MindBullets 20 Years

Let G-Droids do the dirty work

Google's robots do the heavy lifting, drive the dump trucks and haul the garbage

Now that Google has become the leading developer of robots, including humanoid robots, we can leave them to do all the unpleasant, dangerous, and boring work. Robots have moved out of the factories, and into the mines, fields and skies.

Google’s drones watch over traffic and crops, and are contracted to law enforcement and local authorities. In Africa, the drones keep tabs on endangered rhinos, calling in air support when poachers are spotted. In Boston, they deliver fresh produce from eBay; all the while mapping out the city’s landscape for updates to Google Earth.

Autonomous vehicles have revolutionized mining and logistics, from mines in the Australian outback to the shipping terminal in Rotterdam. The mines use driverless dump trucks to load and dump the ore, all controlled by a wireless network.

An early leader in automated logistics, Euromax Terminal Rotterdam uses automatic quay cranes to unload the ships, and driverless ‘chariots’ to move the containers from the quay to the stack.
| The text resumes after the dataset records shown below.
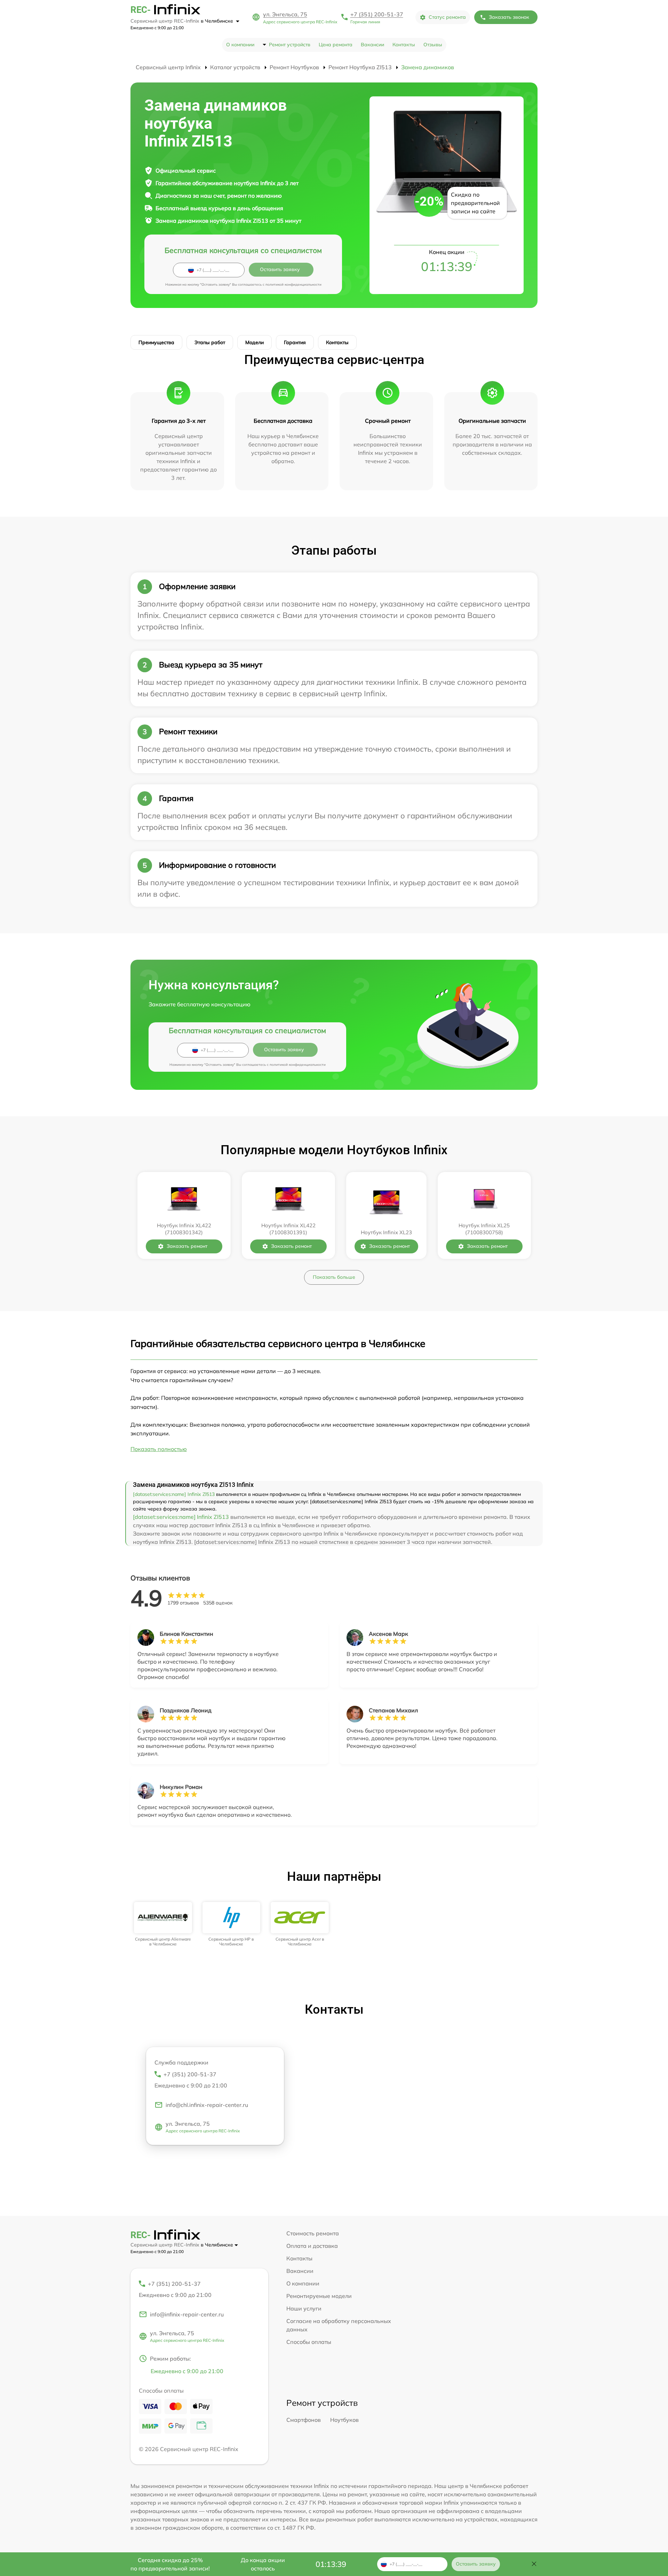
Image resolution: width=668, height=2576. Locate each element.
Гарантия (295, 342)
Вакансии (372, 44)
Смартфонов (303, 2419)
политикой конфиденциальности (293, 284)
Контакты (403, 44)
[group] (163, 1924)
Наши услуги (303, 2308)
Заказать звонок (509, 17)
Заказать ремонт (187, 1246)
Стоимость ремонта (312, 2233)
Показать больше (334, 1277)
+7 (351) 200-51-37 (376, 14)
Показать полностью (158, 1448)
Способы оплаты (308, 2341)
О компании (240, 44)
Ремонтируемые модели (319, 2295)
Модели (254, 342)
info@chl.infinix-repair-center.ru (207, 2104)
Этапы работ (209, 342)
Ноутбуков (344, 2419)
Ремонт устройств (289, 44)
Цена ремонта (335, 44)
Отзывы (432, 44)
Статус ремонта (447, 17)
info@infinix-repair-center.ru (187, 2314)
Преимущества (156, 342)
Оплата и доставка (312, 2245)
With infra-red vision the robotic vehicles can work day and night, without a coffee break.

Agri business also has taken on a ghostly workforce, with satellite guided tractors ploughing vast fields in the dark, and drones patroling fence lines and rounding up the cattle. No wonder cowboys are a dying breed! Now they ride shotgun on joysticks and screens.

But Google’s move into humanoid robots and machine learning has proven to be sheer genius. Need someone for search and rescue, cleaning hazardous spills, or serious waste management? Let Google Droids do the dirty work. It’s what they’re made for.